- [PROBLEM TO WORK ON]
Set down exactly the lines below, starting at the one that contains "Cum sa rezerv un bilet de avion? (307, 2058)" and ending at the one that contains "Cumpără bilete de avion online (913, 2058)", with both of those lines included and nothing else.

--- START ---

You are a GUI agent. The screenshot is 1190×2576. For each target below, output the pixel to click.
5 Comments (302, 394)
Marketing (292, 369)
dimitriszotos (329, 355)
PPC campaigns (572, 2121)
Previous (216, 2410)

--- END ---
--- START ---

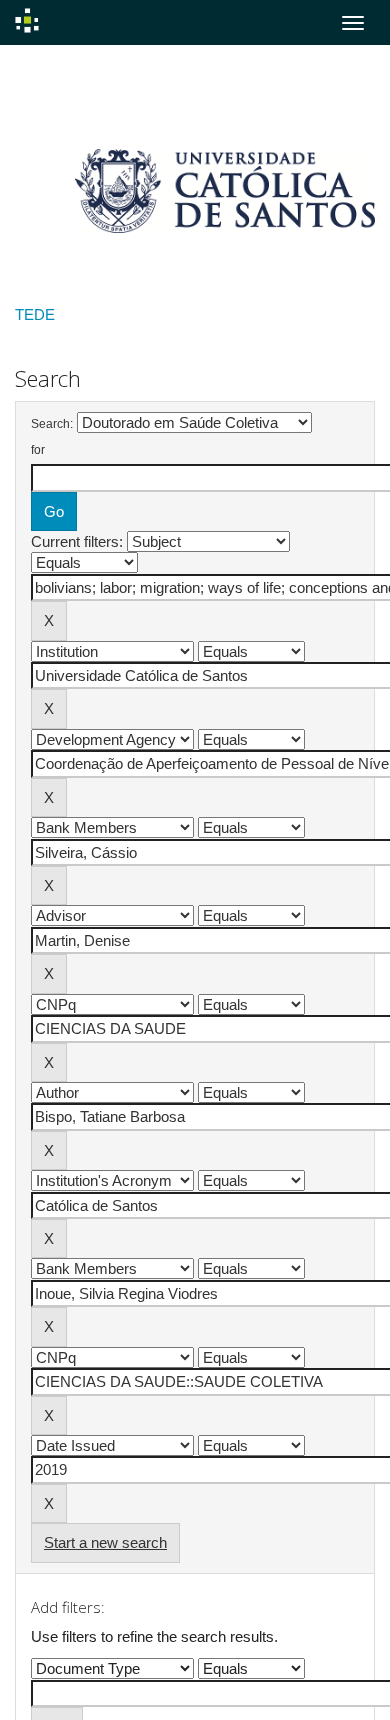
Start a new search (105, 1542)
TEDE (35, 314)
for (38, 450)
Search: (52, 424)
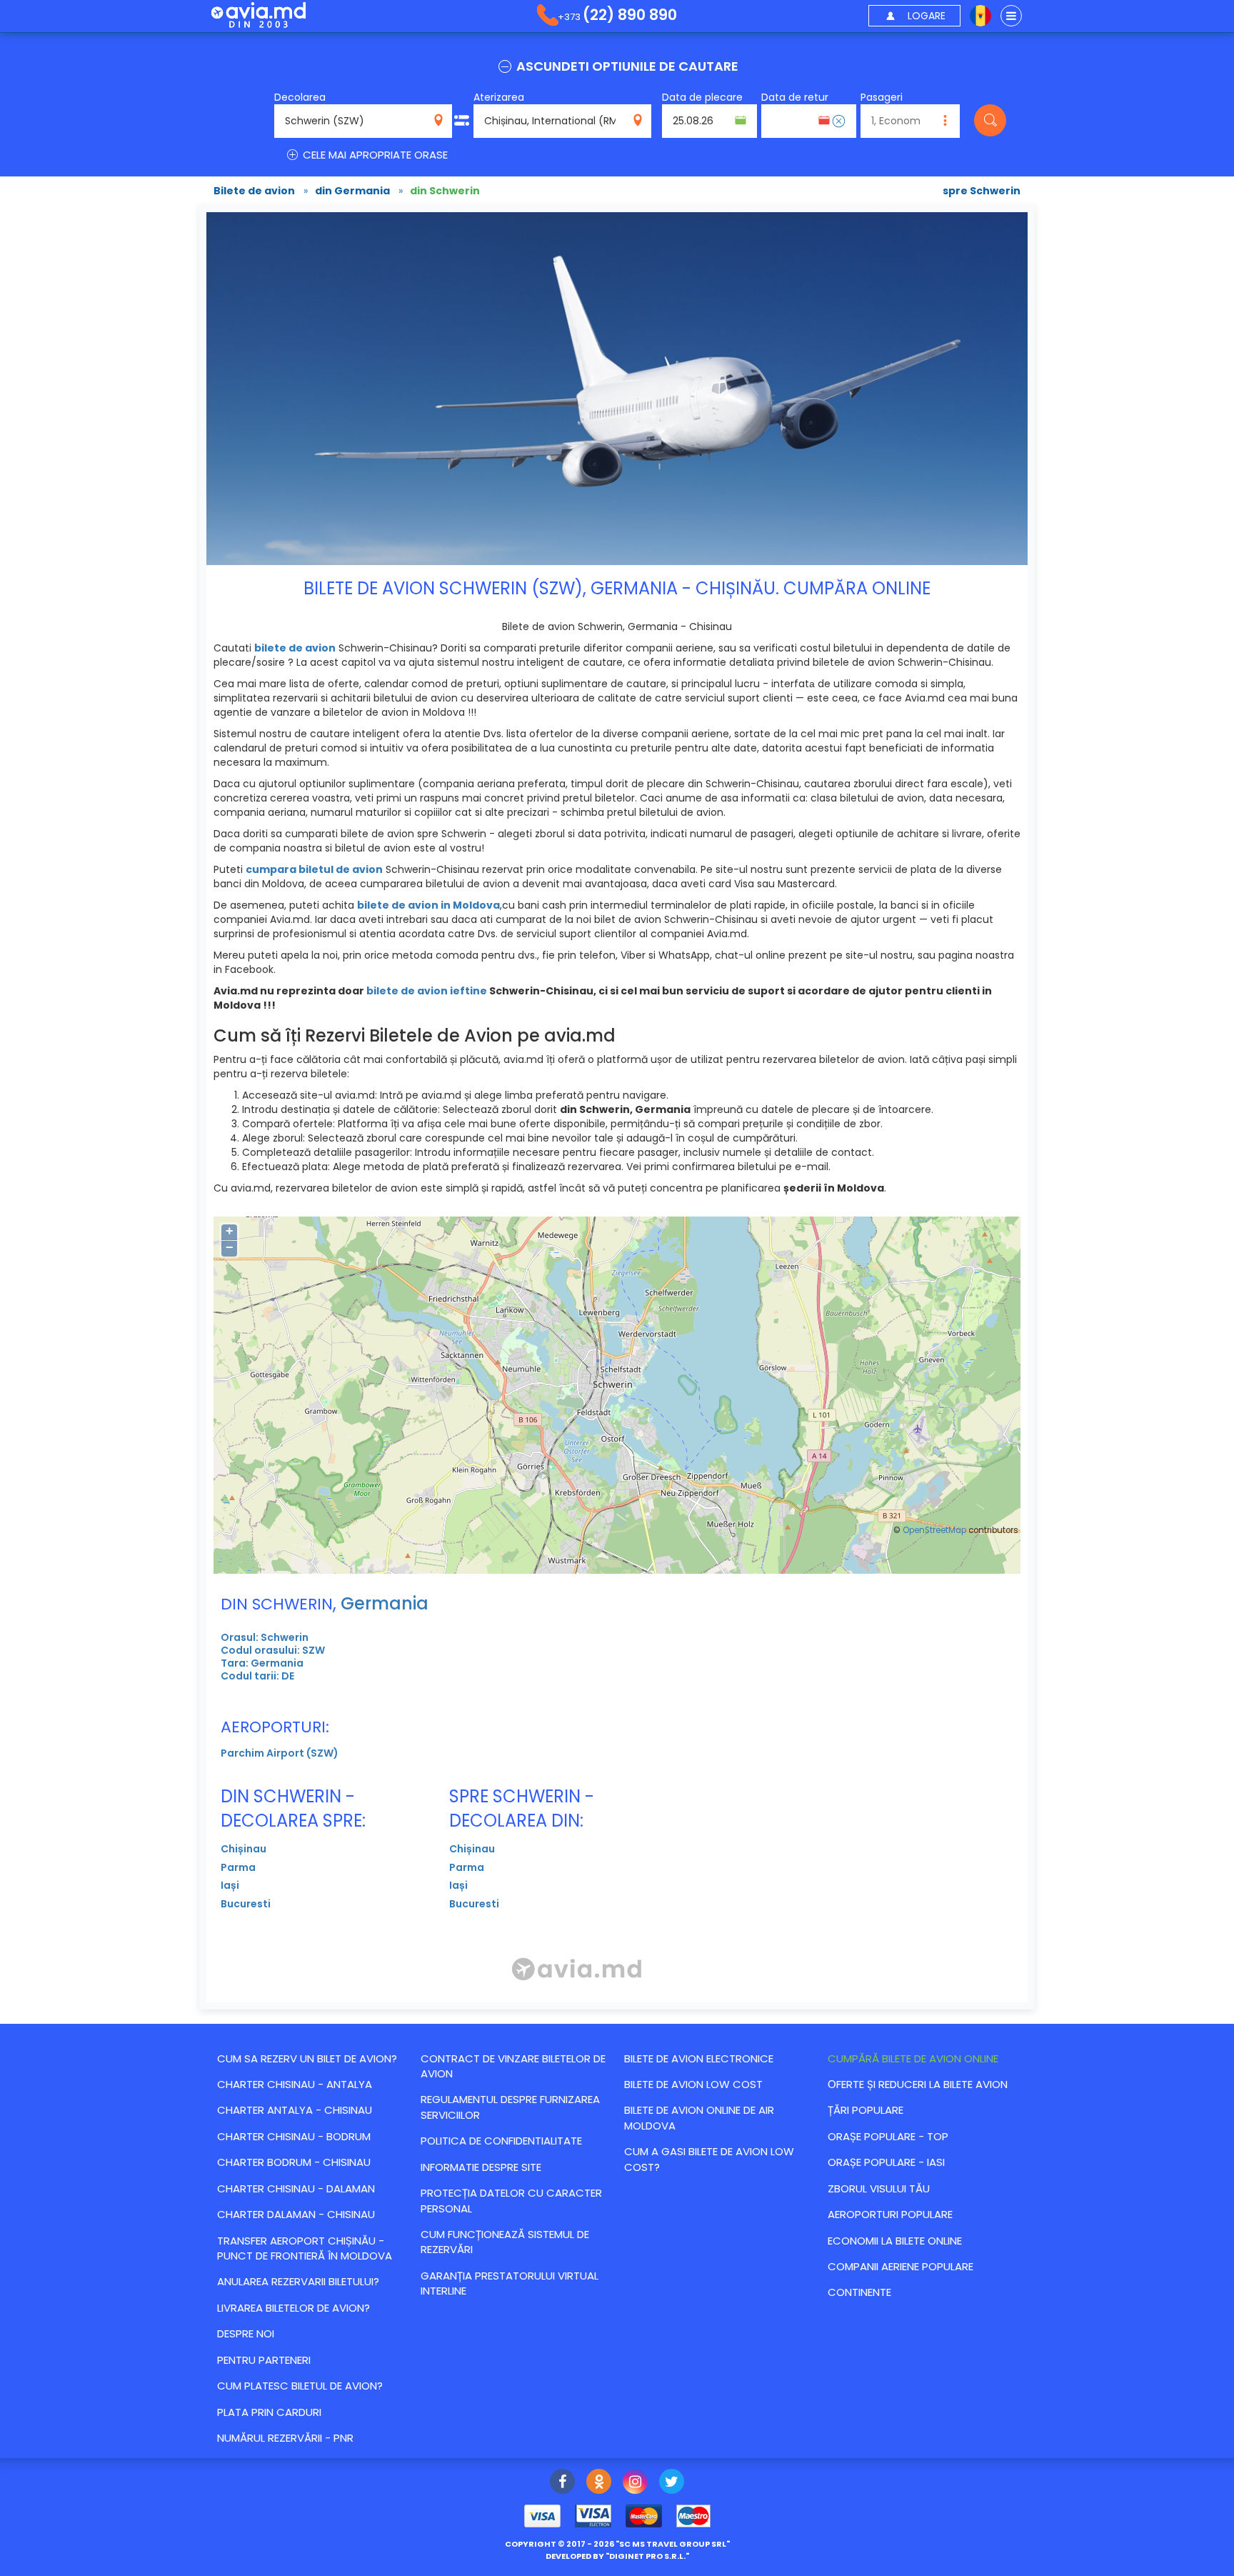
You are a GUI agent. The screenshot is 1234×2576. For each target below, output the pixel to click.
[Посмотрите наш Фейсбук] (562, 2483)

--- END ---
--- START ---

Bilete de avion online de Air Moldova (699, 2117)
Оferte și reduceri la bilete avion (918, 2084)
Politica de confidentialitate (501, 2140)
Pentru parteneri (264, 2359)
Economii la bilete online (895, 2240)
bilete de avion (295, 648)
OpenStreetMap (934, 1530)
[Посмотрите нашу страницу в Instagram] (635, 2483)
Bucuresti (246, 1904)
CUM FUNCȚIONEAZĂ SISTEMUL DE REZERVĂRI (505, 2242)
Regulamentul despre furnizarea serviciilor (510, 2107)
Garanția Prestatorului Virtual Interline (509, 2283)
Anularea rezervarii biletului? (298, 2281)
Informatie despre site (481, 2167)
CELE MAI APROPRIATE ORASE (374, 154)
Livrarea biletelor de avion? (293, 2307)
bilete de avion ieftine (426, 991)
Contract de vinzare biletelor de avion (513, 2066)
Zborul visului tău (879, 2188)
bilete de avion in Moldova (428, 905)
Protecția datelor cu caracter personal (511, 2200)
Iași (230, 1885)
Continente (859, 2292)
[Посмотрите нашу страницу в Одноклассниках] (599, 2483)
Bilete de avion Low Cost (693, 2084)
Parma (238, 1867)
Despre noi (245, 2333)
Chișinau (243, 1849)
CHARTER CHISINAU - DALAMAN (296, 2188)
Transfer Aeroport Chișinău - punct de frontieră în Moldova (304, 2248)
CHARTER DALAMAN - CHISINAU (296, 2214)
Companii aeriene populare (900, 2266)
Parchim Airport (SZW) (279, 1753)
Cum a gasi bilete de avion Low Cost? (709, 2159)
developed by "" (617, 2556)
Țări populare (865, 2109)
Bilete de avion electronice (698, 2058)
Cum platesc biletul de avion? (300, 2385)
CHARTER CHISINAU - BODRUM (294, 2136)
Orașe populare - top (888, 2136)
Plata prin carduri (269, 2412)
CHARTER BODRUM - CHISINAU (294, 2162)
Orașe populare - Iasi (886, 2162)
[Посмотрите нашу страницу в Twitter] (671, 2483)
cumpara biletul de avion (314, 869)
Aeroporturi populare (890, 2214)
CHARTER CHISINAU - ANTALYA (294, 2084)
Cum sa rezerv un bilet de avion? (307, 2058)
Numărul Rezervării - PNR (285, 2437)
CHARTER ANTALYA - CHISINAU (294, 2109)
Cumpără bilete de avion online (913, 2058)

--- END ---

- [WORKED SOLUTION]
Cum sa rezerv un bilet de avion? (307, 2058)
Numărul Rezervării - PNR (285, 2437)
CHARTER ANTALYA - CHISINAU (294, 2109)
Cumpără bilete de avion online (913, 2058)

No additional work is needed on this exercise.